Well, in this case World Tour tries to use the motion/IR combination of Wii's controller and then build an "out of this world" experience around it. True, the core experience in Jenga will be the same as it was back in 4000 B.C. (yes, this game came out before Wii), but the aim was to add power-ups, physics-based playfields, in-game hazards, and for those of you too poor and pathetic to buy friends, computer A.I. opponents. Technically the game works, even if it is extremely flawed. You grab pieces with the A button, move the Wii-mote while pointing at the screen, and the sensor bar does the rest, triangulating your position and determining exactly how you're trying to move the piece. You can push it, slide it, or pick it up and actually move around objects, and in that specific way, Jenga can be interesting for a few minutes. It's a great testament to the Wii that this can even be done on the system, as you can literally manipulate the block fully in 3D. Then again, you can do the same in Zack & Wiki, but it has a fully-realized game after the 60 seconds of amazement at the Wii tech in action.

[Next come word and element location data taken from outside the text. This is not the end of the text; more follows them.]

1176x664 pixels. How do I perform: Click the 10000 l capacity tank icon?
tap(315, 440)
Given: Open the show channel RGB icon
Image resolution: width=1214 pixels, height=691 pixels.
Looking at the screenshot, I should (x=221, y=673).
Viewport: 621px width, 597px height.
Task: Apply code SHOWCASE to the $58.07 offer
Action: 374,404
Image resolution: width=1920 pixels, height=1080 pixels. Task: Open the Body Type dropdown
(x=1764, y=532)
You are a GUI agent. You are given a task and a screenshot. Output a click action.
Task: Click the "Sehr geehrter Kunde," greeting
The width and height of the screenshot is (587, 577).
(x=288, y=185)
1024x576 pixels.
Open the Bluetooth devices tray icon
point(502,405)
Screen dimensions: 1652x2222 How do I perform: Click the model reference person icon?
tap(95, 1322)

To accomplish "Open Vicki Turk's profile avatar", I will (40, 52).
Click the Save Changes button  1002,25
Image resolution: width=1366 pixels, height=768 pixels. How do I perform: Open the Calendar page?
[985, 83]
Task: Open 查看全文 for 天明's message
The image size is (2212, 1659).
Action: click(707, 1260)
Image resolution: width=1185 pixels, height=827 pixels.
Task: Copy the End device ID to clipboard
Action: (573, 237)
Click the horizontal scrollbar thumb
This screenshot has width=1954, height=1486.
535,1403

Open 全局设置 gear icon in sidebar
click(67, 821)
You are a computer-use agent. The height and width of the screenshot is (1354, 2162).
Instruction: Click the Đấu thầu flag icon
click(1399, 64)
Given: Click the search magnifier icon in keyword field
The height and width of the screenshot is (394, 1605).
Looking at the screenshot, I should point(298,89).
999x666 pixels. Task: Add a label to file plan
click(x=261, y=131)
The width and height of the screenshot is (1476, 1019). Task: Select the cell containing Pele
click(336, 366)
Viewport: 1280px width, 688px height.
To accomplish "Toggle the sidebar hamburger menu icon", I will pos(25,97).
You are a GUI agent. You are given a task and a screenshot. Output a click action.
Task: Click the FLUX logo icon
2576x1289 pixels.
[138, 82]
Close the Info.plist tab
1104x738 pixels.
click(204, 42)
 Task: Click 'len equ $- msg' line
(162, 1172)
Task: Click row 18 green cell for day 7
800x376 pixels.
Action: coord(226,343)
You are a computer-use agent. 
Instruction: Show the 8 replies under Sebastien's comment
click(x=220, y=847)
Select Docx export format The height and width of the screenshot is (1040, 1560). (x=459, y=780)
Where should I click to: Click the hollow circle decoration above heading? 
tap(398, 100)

In Jenga: World Tour, you're met only with clumsy design and poor execution. Pieces seem to stick to each other, the game uses a rubber band system rather than having you actually grab the blocks (basically it's fishing, Jenga style), and the physics – while operational – are done so haphazardly, adding tons of slowdown to the game in return. Since you're essentially tethering the cursor to a block and pulling it out indirectly, control becomes and issue, and since (here's the big shocker) there's no tactile feedback in a videogame, you'll never know how much stress you're putting on the stack of blocks. If only this experience could be recreated with a $10 box of blocks instead of a $30 piece of software. Alas, we are out of ideas.
Instead of physical feedback (hell, the game doesn't even use rumble), there's a color system put in place. Blocks that are green when hovered over with the cursor can be moved, while red ones are "load bearing" blocks, and shouldn't be touched. Now the game becomes a matter of moving around aimlessly until you find a green block, grabbing it, and pulling the block out via the Star-Wars-snow-speeder-harpoon-tow-cable-combo. Once you've pulled your first block out, simply place it at the top of the stack, go out to your Wii system menu, eject Jenga from the unit, boot up your $10 copy of Super Mario 64 on Virtual Console, grab an ice cold soda pop, and place it on your newly-purchased coaster. It's fun for the whole family.